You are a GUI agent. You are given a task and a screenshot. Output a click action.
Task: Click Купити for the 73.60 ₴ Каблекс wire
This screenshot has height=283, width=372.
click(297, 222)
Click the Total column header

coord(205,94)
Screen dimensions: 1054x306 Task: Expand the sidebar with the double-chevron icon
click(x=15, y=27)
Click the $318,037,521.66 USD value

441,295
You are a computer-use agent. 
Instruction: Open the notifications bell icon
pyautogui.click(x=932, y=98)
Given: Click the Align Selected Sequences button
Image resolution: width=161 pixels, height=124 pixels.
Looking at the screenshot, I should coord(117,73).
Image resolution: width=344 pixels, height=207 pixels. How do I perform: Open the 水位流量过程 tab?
──────────────────────────────
Instructions to follow =
Each record is to be repeated word for word, with none skipped.

Solution to the problem =
You are a GUI agent. You are given a task and a screenshot. Output a click action.
Task: Click Купити for the 73.60 ₴ Каблекс wire
This screenshot has height=283, width=372.
click(297, 222)
Click the Total column header

coord(205,94)
Screen dimensions: 1054x306 Task: Expand the sidebar with the double-chevron icon
click(x=15, y=27)
Click the $318,037,521.66 USD value

441,295
You are a computer-use agent. 
Instruction: Open the notifications bell icon
pyautogui.click(x=932, y=98)
Given: Click the Align Selected Sequences button
Image resolution: width=161 pixels, height=124 pixels.
Looking at the screenshot, I should coord(117,73).
Image resolution: width=344 pixels, height=207 pixels. How do I perform: Open the 水位流量过程 tab?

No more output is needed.